When I said that there was nothing special about John Wesley, I was not quite honest. Wesley did have one thing about him that was so uncommon that it left many of the people of Chausable without idea of what to think or say about it, and this incongruence was that no matter what happened Wesley always smiled. No matter what went wrong, rain or storm, Wesley always skipped joyfully around the town as if that day were singularly the greatest day of his entire existence. It was a day like this that our story begins.
A farmer by trade, Wesley had every right to be distraught on that cold day of November 22nd, 1598. It has been a scarce harvest and Wesley was facing the prospect of a miserable winter. Still, “A beautiful day it is,” said he to Fredrich Herse as he paid far too much for a new warm blanket for his children.
“’T’is not,” said little Suzie. She was a very pretty young girl with far too big a mouth for her own good, or so her mother always told her.
“But it is, young lady, have you not seen how beautiful the trees are outside? They have all changed color you know.” Suzie seemed to ponder this for a second.
“Even so, I do not think it is so good a day,” she said seriously. John just smiled and led her outside. It was cold, but two snow birds still sang their winter song together. A thin layer of snow blanketed the village and a light breeze ruffled Suzie’s hat so that she clamped her hand over it to keep it on.
“Everyday is a beautiful day, Suzie,” explained John Wesley. “All you have to do is step outside and listen to the birds or the flow of water or even the tiniest breezes. Everyday has potential. It is up to you to discover it for yourself. Happiness is not dealt to you like a set of cards, it is a choice.” At this, Suzie smiled. Though she did not understand it all, she liked the sound of that. John’s eyes twinkled as he again led little Suzie back inside. “But it is cold. Come inside before you catch a cold. How much do I owe you Mr. Herse?”
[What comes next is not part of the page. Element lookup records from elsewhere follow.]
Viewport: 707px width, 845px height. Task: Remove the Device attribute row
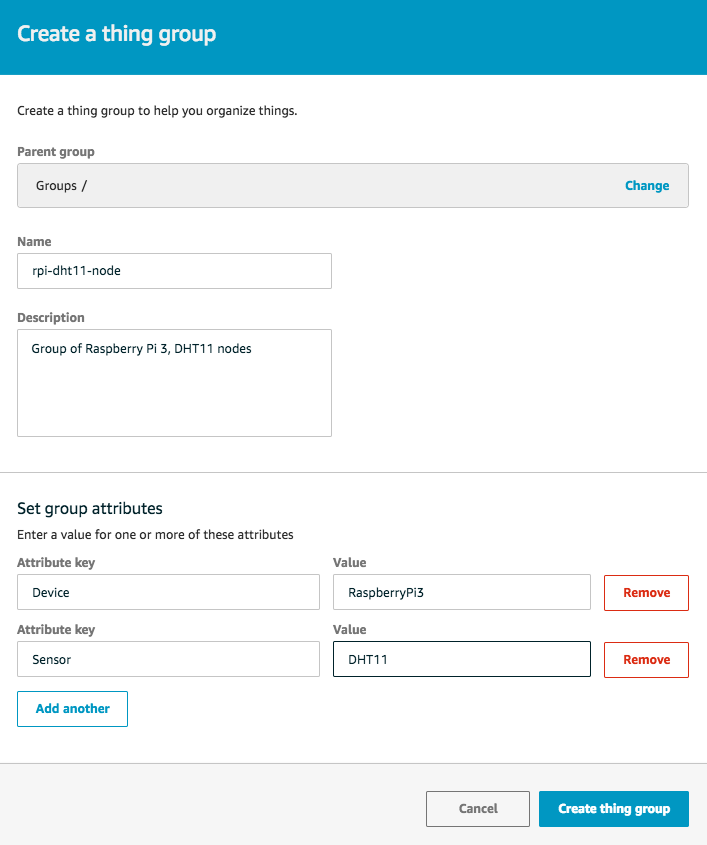(646, 593)
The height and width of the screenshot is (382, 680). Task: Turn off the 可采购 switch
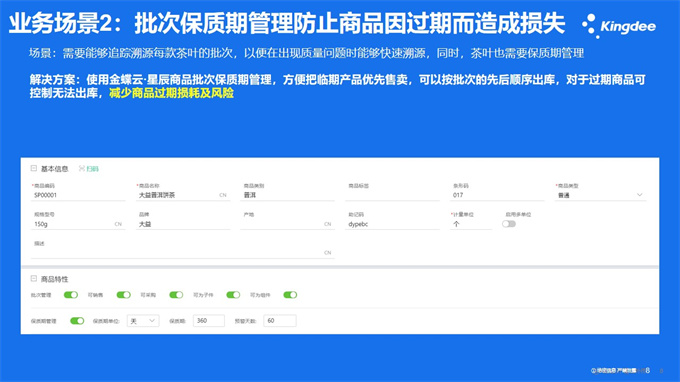tap(176, 295)
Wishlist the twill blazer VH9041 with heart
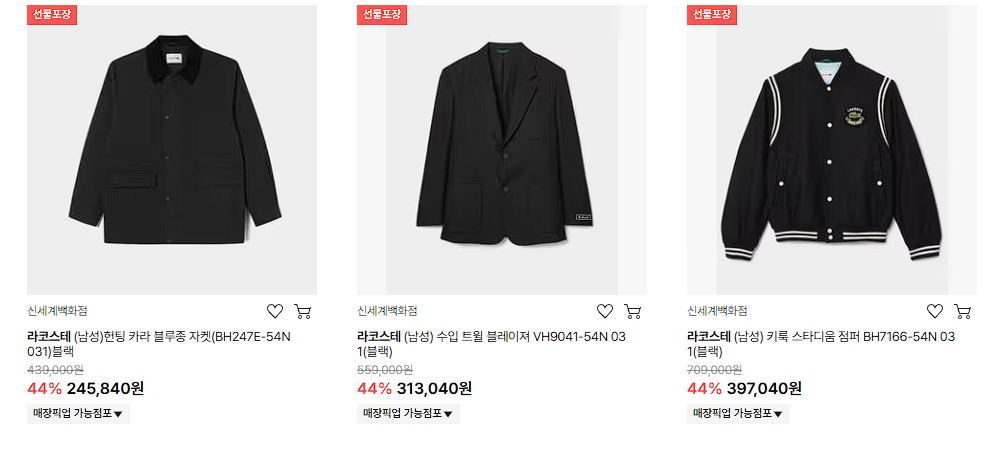This screenshot has width=1003, height=452. 605,311
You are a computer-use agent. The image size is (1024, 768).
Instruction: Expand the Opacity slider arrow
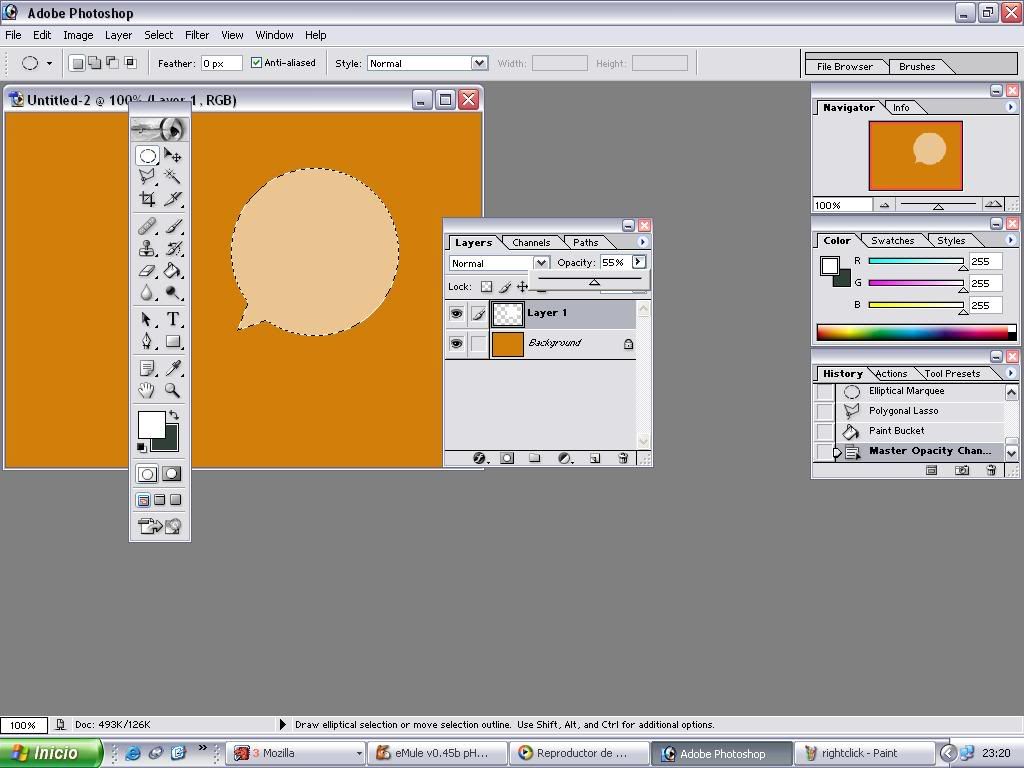coord(638,262)
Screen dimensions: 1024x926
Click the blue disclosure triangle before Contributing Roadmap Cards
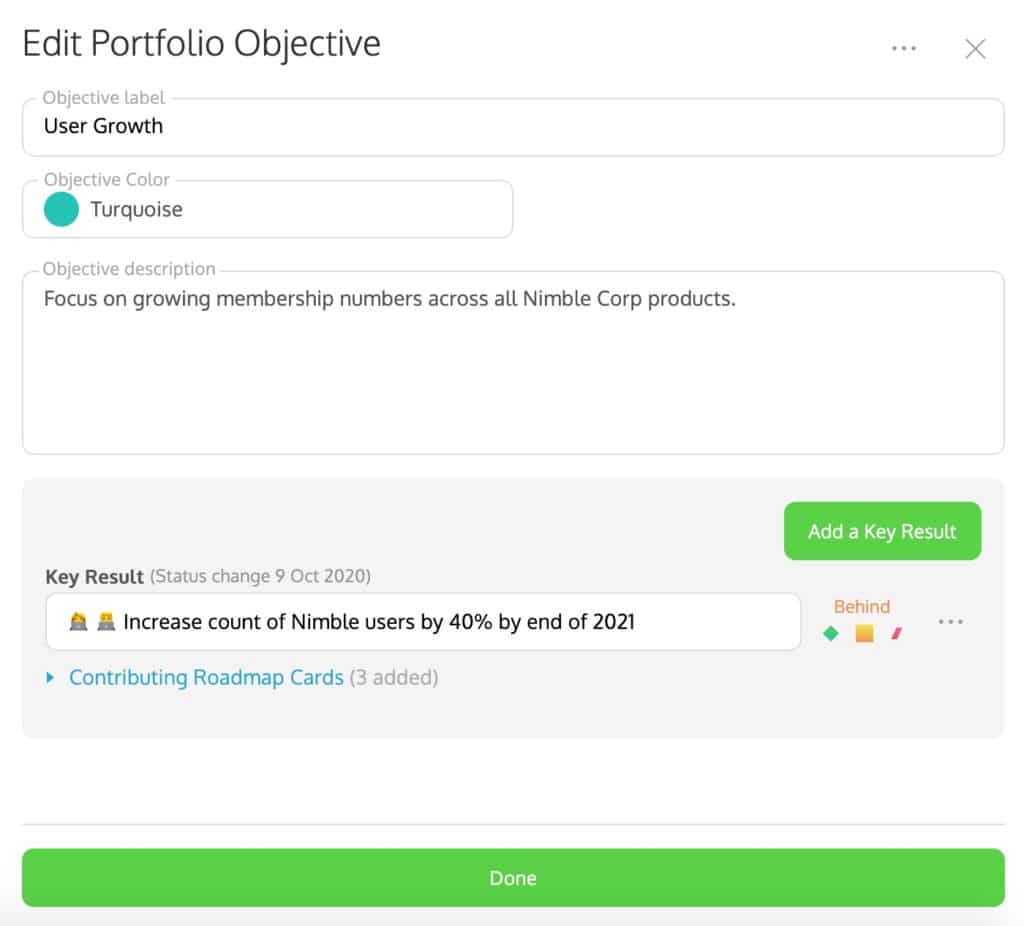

The transaction was interrupted by a banging at the door. “John Wesley?” shouted the soldier that now stood in the doorway.
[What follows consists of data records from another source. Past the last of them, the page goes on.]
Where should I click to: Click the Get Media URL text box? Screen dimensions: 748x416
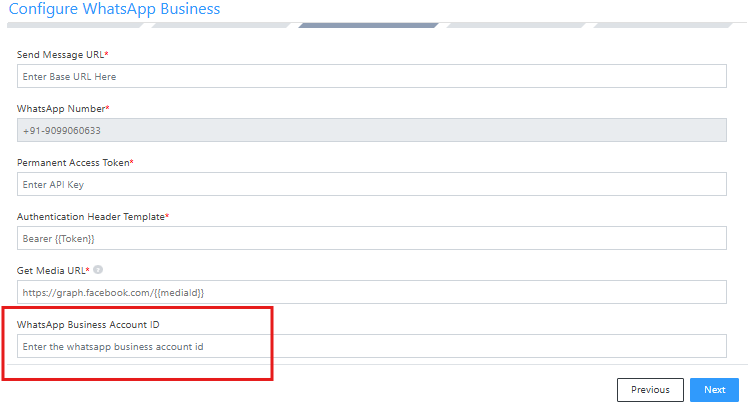tap(371, 292)
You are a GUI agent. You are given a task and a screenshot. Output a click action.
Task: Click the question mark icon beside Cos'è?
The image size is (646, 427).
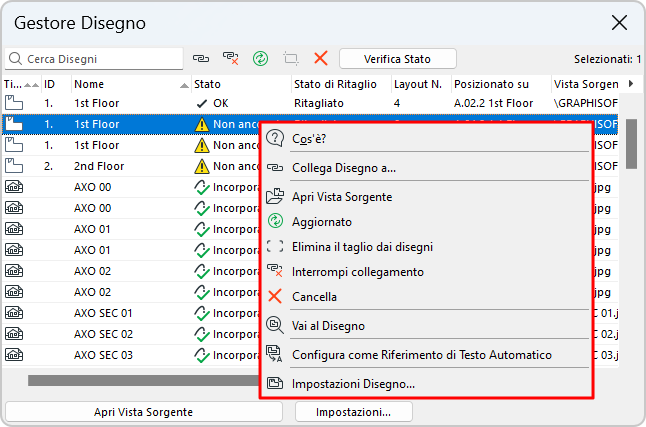click(x=275, y=138)
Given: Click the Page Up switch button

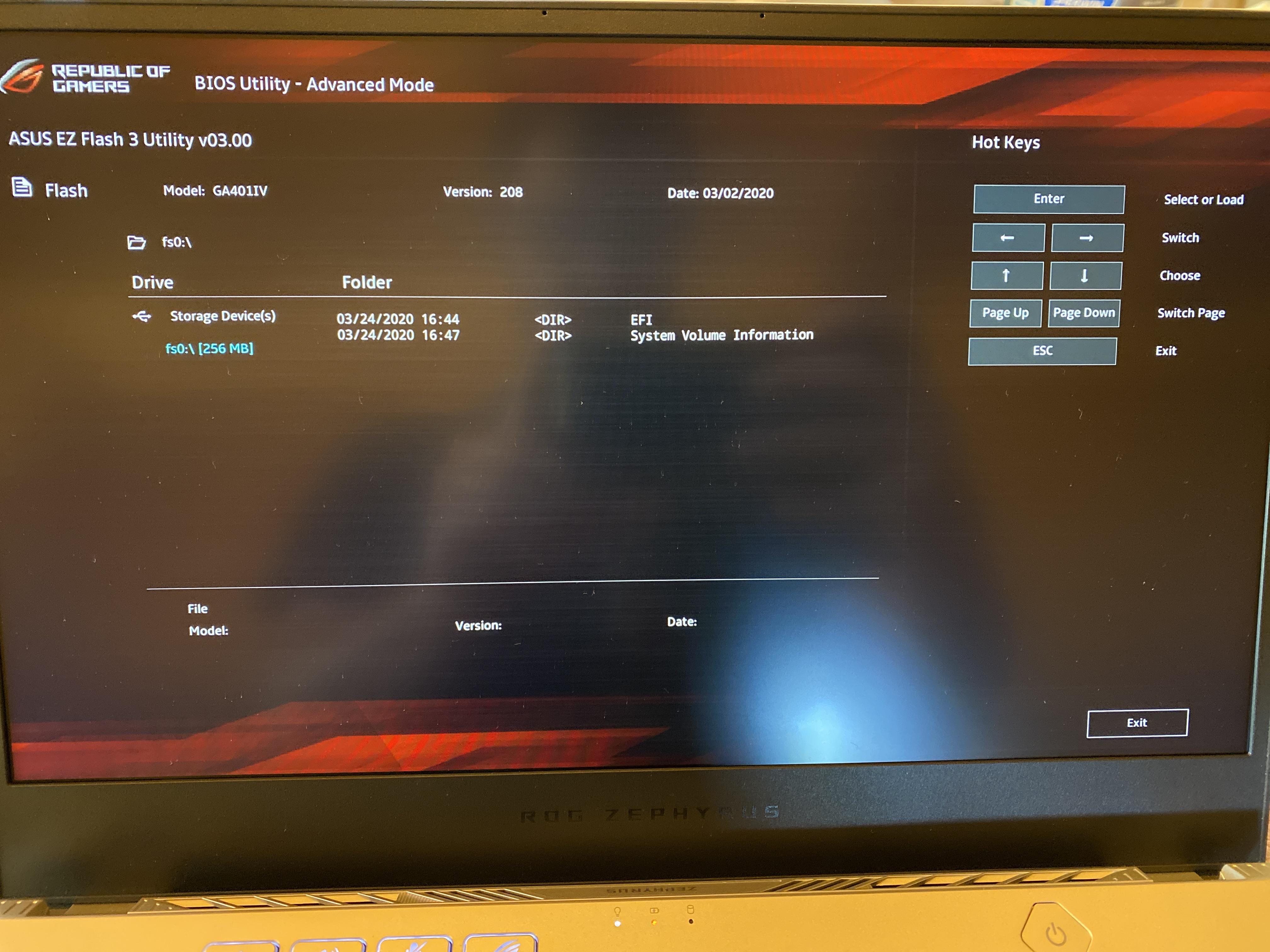Looking at the screenshot, I should pyautogui.click(x=1004, y=312).
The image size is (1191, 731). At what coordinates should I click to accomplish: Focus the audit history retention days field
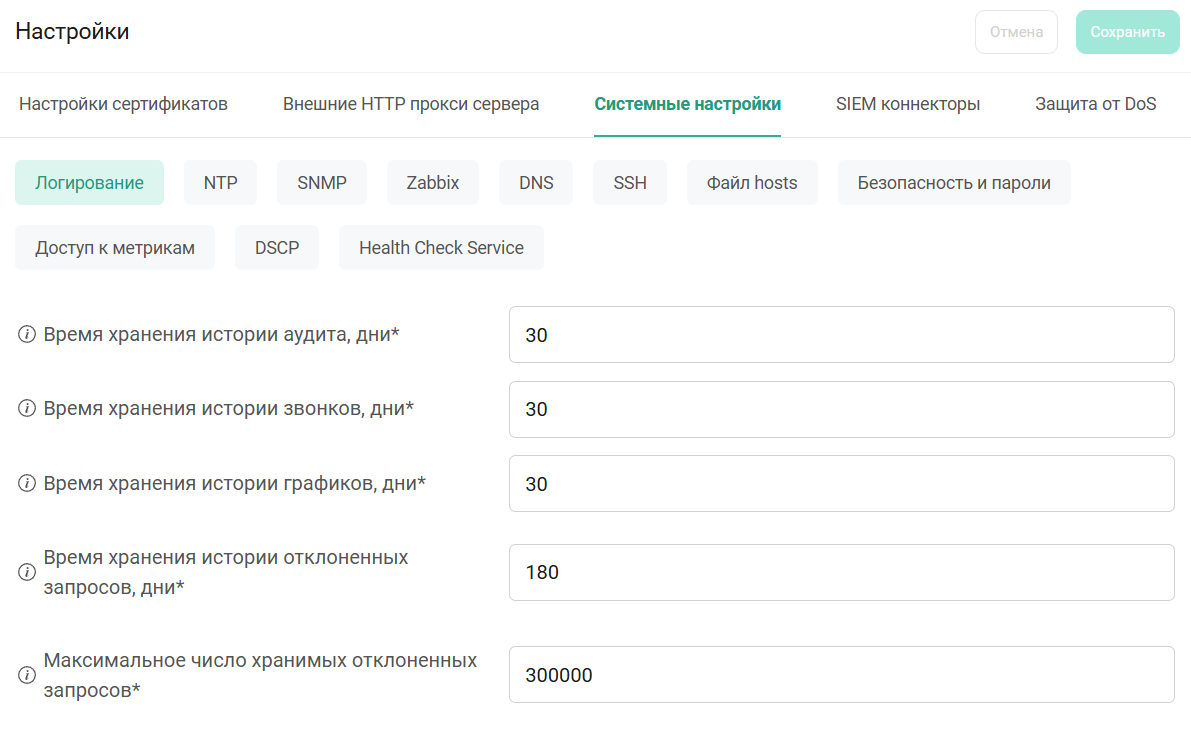tap(841, 335)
“Over there!” said John Wesley, pointing towards Fredrich Herse with a playful grin. You see, with John all things were a joke in some way or another.
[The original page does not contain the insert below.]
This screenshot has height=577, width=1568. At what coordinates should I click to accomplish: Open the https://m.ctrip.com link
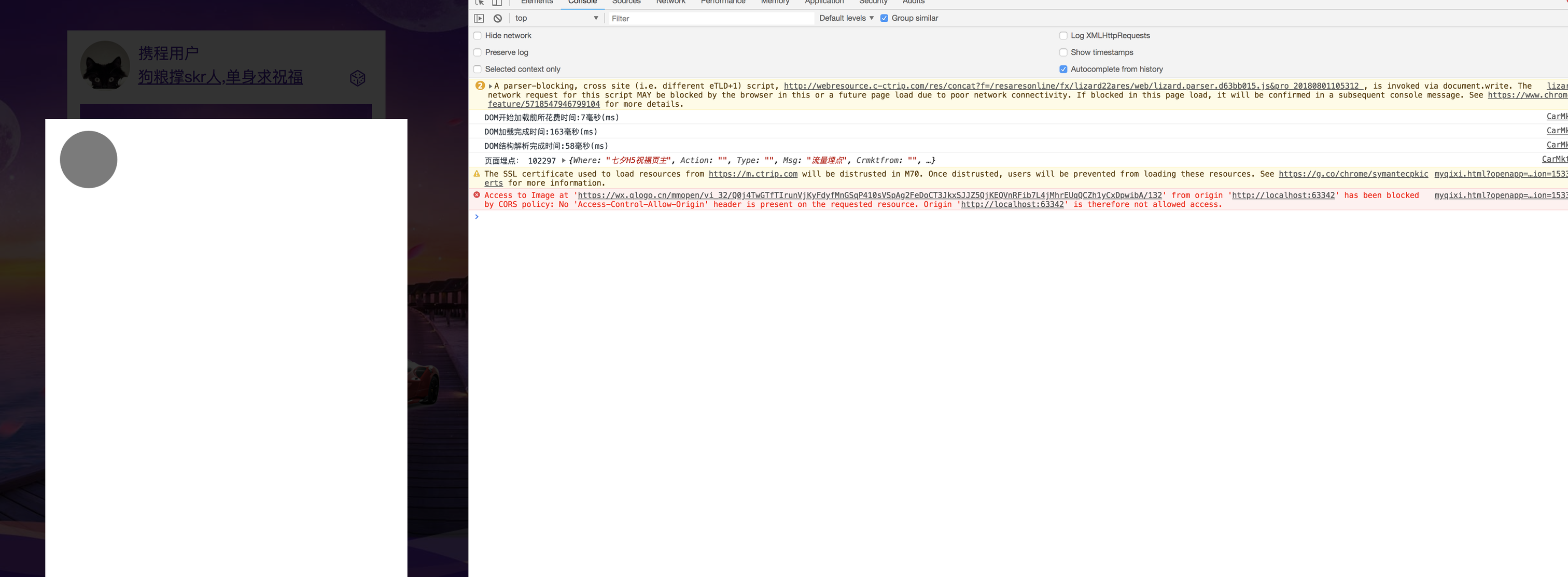tap(752, 174)
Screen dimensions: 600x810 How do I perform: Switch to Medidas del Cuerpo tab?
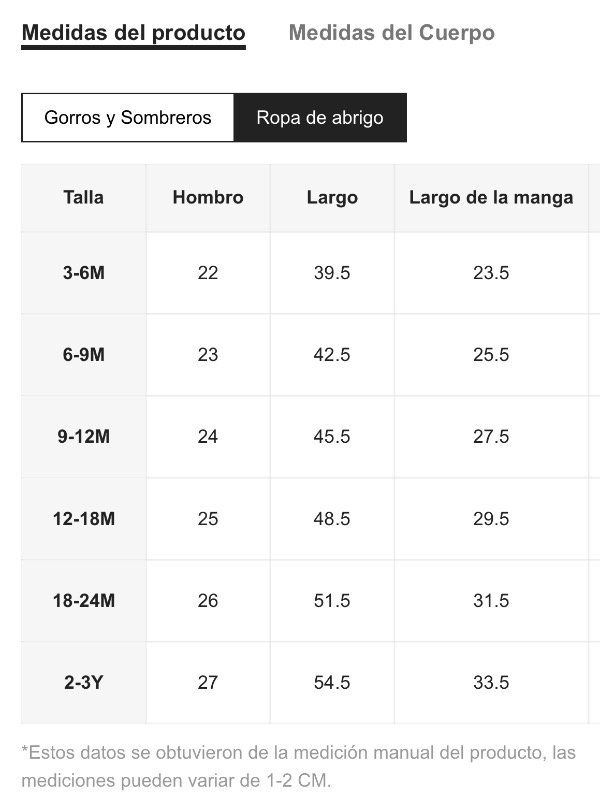pos(391,33)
“You are under arrest sir, for the harboring of a spy,” said the guard in his overzealous way to the wrong person.
“A spy!” Interjected Mr. Wesley before Fredrich could even put in a word in his own defense. “I have done no such thing.” The guard looked confused.
“Even so,” he said to neither of them in particular, “I must arrest you for the time being.” John Wesley sighed, maybe ever so slightly irritated, and complied.
Of course, you must understand that the town of Chausable was not overly large, but the same could not be said for The City Master nor his ego. Why anyone would think to send spies into his humble village is beyond me, but always he was fearful of that very possibility. It was not he, however, who was the main culprit of John Wesley’s inconvenience. The malefactor largely in guilt was the tailor Fredrich Herse. This man was not kind, nor generous, but most of all he was not at all happy, and he hated anyone who was. It irked him beyond measure! He would often say to any willing ear, “Seeing John Wesley ride into town in his utterly obnoxious manner fills me with an in-absorbent amount of hatred towards him.”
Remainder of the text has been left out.